Pour renverser cette tendance, l’Europe mise sur l’émergence des licornes (Entreprise valorisée à plus de 1 milliard), mais les licornes sont rares et peuvent changer de propriétaires rapidement. Dans le domaine du numérique sur une population de 161 licornes dans le monde, les USA en comptent 93, la Chine 38 et l’Europe 15. Pour se développer rapidement et sûrement, les licornes ont besoin d’accéder très facilement à des capitaux et ont besoin de rentabiliser leur investissement sur un grand marché homogène (langues, règles, coutumes) qui accélérera leur développement vers un marché mondial. L’Europe de par sa structure et ses multiples cultures ne répond pas à ses critères.

La place de l’Europe dans le numérique

L’Europe garde quelques beaux atouts dans le numérique sectoriel (industrie, médicale, agriculture…) ou dans le numérique vertical (sécurité, IA, process, gestion, ingénierie…) avec des champions comme SAP, Spotify, Sage ou Dassault système qui sont des leaders mondiaux sur leurs marchés.

Cependant, cette crise sanitaire nous a révélé que l’Europe dépend numériquement et industriellement du reste du monde. Cette dépendance s’avère critique voir dangereuse. Nous ne connaîtrons certainement pas une relocalisation importante de notre industrie, la production de masse comme celle les téléphones portables restera majoritairement en Asie. Cependant, pour répondre à une demande croissante de santé, d’écologie mais également de produits personnalisés, nous allons assister à une réindustrialisation éthique respectant l’écologie et l’humain. Quel que soit le domaine, le numérique modifie les relations des entreprises avec leur environnement, il change les relations avec les clients pour atteindre la prédictivité des besoins, les produits deviennent connectés et intelligents, les process s’automatisent encore plus. Si elles veulent rester performantes et compétitives, ces industries Européennes devront mettre le numérique au centre de leur stratégie.

L’industrie apparaît de plus en plus comme un débouché intéressant pour le numérique. Nous pouvons créer une relation vertueuse entre l’industrie et le numérique. Sensibiliser l’industrie à la transformation numérique et lui proposer des solutions numériques locales et inversement permettre à des startups talentueuses de trouver des clients industriels. De ce fait, les entreprises innovantes européennes pourraient ouvrir une nouvelle voie de financement : la recherche de clients et de partenaires plutôt que la levée de capitaux.

Pour éviter la sur-dépendance, une des solutions qui d’offre à l’Europe est de favoriser les logiciels libres qui permettent de se soustraire au pouvoir des GAFAM. Le développement du numérique Européen passera par une stratégie de spécialisation. Les entreprises devront devenir leader d’un marché de niche que l’industrie peut fournir. Pendant des années, on croyait que l’industrie était vouée à disparaître au profit du numérique : et si aujourd’hui l’avenir du numérique européen était l’industrie ?

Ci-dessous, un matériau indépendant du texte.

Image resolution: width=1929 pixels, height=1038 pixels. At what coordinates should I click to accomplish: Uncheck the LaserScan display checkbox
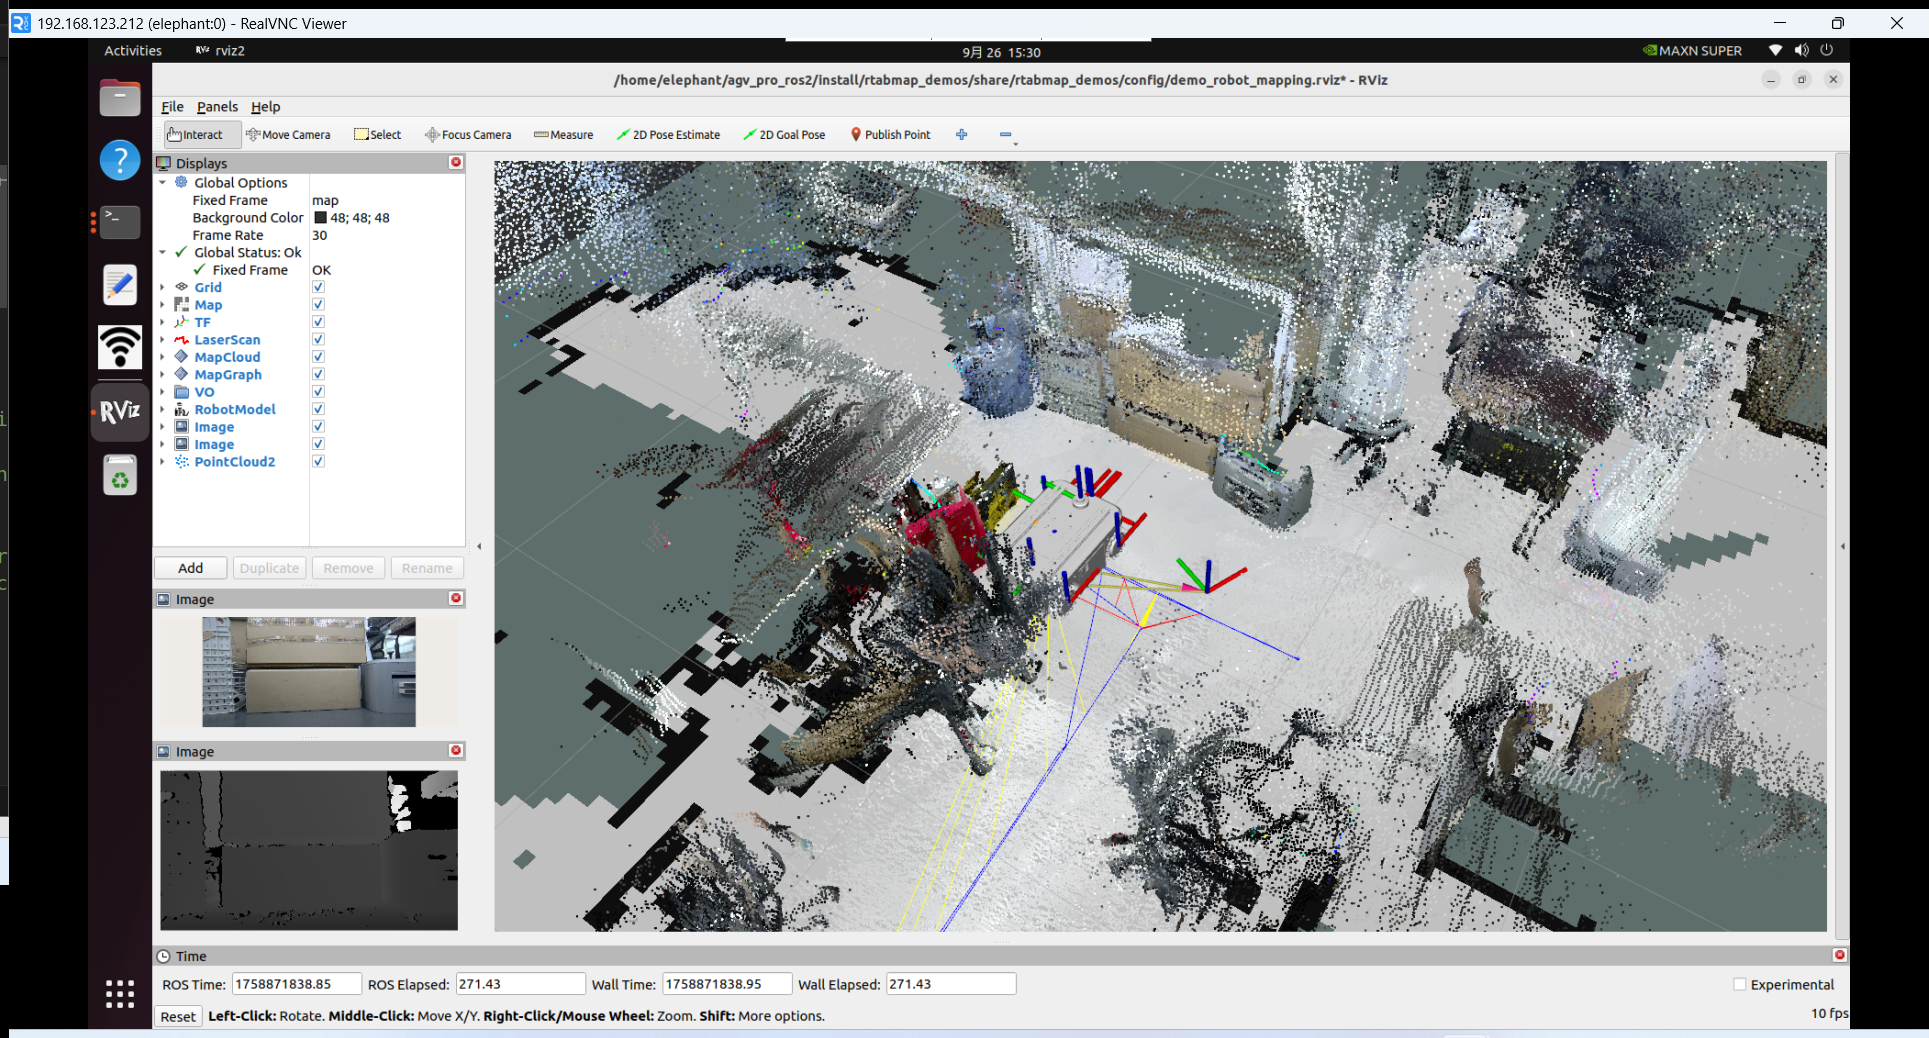point(318,340)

Patrick Rein, Associé de KMØ

*GAFAM : Google, Amazon, Facebook, Apple, Microsoft

**DNRD : La dépense nationale de recherche et développement expérimental (DNRD) correspond à la somme des financements mobilisés par le secteur des entreprises (DNRDE) et par le secteur des administrations (DNRDA) situées sur le territoire national pour des travaux de recherche réalisés en France ou à l’étranger.